= Debbie Bartlett =

American actress, dancer and choreographer

Debbie Bartlett (born 1951) is an American actress, dancer and choreographer, known for her work in film, television, and stage during the 1970s and 1980 particularly for her role on The Love Boat.

== Early life and family ==
Debbie Bartlett was born Deborah Ann DuBusky in 1951, the third of four children of Jerome Joseph “Jerry” DuBusky (1919 to 1984) and Ann Elizabeth Donahue (1927 to 1987). Her father was born in Washington D.C., with Prussian, French, Irish and Portuguese ancestry. Her mother was from Massachusetts with English and Irish ancestry.

Jerry and Ann DuBusky began raising their family in Washington DC before moving to California. The four children were raised in West Covina and attended Edgewood High School, where Debbie was crowned homecoming queen in 1969.

== Career ==
Debbie DuBusky began her career in 1970 when she joined the cast of Disney on Parade. It was on that tour that she met Bill Bartlett whom she married the next year, taking the name Bartlett as her stage name. The Disney on Parade show and tour took her to Canada, Mexico and around the USA. At the end of the tour she joined the Chandler Conspiracy Night Club Act, a touring show group, where she performed alongside Bill until 1974. Alongside her husband she appeared in an Orange Shasta commercial in 1977 starring Barry Williams and choreographed by Peter Gennaro. She began her film career in 1978 in the comedy Shame, Shame on the Bixby Boys, where she played Suley Blue Bixby, but continued to work on stage. In 1979 she performed alongside Peter Virgo jr and Bruce Tuthill in Bells Are Ringing at The Muny, St Louis playing Michelle.
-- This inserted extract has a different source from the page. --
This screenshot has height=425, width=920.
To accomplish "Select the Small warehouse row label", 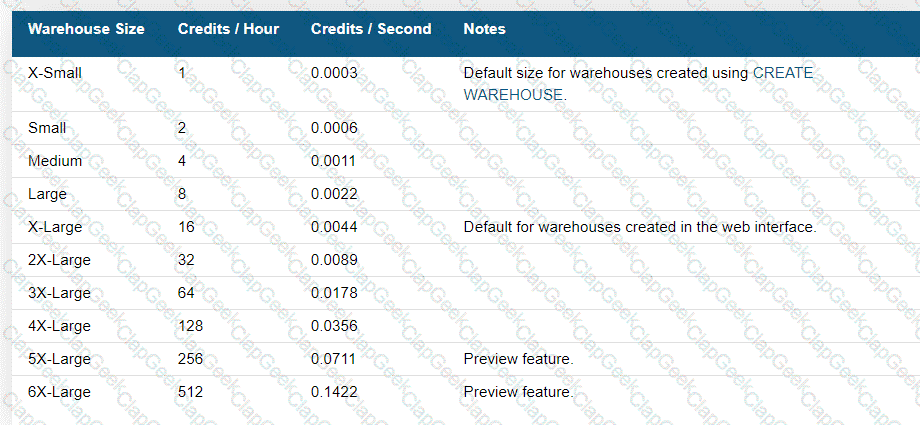I will [x=47, y=128].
In 1980, Bartlett was cast in Xanadu as one of the immortal Muses. She was the second muse to emerge from the mural during the "I'm Alive" sequence. However, she had to leave the production before its conclusion and was uncredited. In 1981, she made a guest appearance on the sitcom Three's Company as Marlene in the episode Some of That Jazz. Debbie then became well known as a game show cohost. In 1983 she was featured on Dream House and then filled the cohost role on Every Second Counts in 1984.

Bartlett's most significant television role came in the final season of The Love Boat (1985–1986), where she appeared in 19 episodes as Susie, one of eight dancers known as The Mermaids. Selected through a nationwide audition process from thousands of hopefuls, she was part of a team that included Teri Hatcher, who appeared as Amy in her first role. For this role she had to leave Every Second Counts midway through its run.

From June 1986 to June 1987, Bartlett performed in the touring production of Singin' in the Rain, playing Mary Margaret and participating in the ensemble. She then returned to TV to act as a gameshow cohost with Alan Thicke in Animal Crack-Ups (1987–1990). She also worked as a hostess on the short-lived syndicated series Home Shopping Game in 1987.

In the 1990s, Bartlett worked alongside her husband as a choreographer. In 1995, they choreographed F. Scott Fitzgerald's Tender is the Night at the Fountain Theatre, Los Angeles In 1998, at The Fountain Theatre once again, they choreographed Fitzgerald's The Last Tycoon for which they won the LA Weekly 1998 Production Design of the Year Award for Choreography. Other notable productions at the Fountain Theatre include Dottie! and Ancient History.

Bartlett continued to perform as well as choreograph. Although predominantly in theatre, in 2003 she played a ghost dancer alongside Bill in the Disney film The Haunted Mansion.

== Personal life ==

Debbie married William "Bill" Bartlett (1940–2024), a dancer and dance teacher, on August 3, 1971. She used her married name throughout her career. Bill had already begun establishing his career as a performer in Portland, Oregon.

Debbie assisted Bill's teaching from around 2007 at Idyllwild and began to take classes of her own. They were also close friends with dancer and choreographer Alex Romero and dancer and author Mark Knowles. They assisted Knowles in creating a lecture on the history of tap dancing, which Knowles later expanded into a book. When Bill Bartlett died on August 31, 2020, they had been married for forty-nine years. Latterly, the Bartlett's performed together in Hollywood in show written and directed by Cate Caplin (a former student of Bill's) called The Beat Goes On. Her final performance with Bill was in 2017 at the Debbie Reynolds and Carrie Fisher Celebration of Life at the Forest Lawn Hall of Liberty.